Stated exercise: Please write out the material starting at the line containing "Viewport: 266px width, 149px height." and ending at the line containing "The width and height of the screenshot is (1213, 633).", both included.

========

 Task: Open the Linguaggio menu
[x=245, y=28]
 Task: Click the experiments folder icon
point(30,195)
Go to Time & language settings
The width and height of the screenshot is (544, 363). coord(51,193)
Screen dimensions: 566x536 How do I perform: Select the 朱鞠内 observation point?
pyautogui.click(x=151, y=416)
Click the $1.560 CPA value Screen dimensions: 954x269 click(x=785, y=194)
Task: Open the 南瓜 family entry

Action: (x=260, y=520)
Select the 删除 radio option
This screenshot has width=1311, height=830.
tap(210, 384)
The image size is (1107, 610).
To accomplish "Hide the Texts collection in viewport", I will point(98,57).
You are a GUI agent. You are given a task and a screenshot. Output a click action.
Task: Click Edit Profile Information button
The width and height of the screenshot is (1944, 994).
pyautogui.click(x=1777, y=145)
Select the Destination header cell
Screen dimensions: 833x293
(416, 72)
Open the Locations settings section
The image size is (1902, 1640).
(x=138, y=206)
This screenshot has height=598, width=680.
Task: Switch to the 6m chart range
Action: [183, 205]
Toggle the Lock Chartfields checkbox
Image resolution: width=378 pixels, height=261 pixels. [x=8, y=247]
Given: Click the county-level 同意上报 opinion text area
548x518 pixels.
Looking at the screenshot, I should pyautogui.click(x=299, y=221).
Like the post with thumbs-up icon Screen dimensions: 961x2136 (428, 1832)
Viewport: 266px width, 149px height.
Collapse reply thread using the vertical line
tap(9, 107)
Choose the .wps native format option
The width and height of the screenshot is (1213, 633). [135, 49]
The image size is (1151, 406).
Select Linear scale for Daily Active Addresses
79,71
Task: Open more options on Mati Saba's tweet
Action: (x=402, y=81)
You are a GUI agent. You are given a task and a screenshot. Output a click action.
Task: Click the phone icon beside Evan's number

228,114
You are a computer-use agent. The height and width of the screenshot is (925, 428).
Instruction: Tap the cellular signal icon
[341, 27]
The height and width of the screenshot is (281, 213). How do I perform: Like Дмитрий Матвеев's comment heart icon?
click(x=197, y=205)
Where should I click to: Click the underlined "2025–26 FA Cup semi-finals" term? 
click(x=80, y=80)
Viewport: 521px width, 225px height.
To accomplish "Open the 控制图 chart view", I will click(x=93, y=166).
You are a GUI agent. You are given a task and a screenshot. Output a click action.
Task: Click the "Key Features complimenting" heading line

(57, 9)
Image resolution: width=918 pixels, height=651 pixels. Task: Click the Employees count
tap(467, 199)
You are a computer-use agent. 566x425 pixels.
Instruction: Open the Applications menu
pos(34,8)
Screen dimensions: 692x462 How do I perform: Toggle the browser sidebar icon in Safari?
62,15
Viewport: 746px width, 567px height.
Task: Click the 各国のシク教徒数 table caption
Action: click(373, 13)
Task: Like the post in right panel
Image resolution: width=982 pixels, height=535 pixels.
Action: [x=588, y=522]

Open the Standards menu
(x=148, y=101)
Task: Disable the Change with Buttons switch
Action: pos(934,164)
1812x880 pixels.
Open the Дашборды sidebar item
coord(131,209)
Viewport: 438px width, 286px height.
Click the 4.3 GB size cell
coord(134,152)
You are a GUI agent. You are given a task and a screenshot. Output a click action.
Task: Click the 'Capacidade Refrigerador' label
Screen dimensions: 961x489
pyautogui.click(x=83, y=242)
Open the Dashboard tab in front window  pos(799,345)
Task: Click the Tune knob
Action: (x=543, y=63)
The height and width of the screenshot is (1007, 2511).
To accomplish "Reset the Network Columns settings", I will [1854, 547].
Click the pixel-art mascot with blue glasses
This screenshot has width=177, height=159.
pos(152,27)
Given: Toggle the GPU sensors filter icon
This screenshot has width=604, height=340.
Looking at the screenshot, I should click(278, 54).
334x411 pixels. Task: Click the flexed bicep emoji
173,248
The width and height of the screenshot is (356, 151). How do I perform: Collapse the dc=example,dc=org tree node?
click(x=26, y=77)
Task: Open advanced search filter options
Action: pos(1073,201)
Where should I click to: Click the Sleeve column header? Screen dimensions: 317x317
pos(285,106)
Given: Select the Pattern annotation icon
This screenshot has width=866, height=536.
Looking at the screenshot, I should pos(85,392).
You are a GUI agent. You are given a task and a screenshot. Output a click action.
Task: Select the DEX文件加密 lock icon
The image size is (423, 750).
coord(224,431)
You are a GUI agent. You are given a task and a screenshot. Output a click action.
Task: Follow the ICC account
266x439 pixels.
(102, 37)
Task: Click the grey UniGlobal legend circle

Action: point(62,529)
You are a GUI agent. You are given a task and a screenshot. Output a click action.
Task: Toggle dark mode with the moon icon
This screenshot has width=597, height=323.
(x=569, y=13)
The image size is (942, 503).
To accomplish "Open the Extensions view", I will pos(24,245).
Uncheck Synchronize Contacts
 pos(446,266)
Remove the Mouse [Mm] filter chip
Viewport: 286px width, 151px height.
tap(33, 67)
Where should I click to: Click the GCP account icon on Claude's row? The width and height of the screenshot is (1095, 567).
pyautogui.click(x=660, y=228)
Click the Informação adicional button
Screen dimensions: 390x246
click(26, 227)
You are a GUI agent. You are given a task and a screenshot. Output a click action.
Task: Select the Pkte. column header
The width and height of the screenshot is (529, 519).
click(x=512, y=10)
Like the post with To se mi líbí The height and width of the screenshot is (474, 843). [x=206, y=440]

========

Expected output:
Viewport: 266px width, 149px height.
Collapse reply thread using the vertical line
tap(9, 107)
Choose the .wps native format option
The width and height of the screenshot is (1213, 633). [135, 49]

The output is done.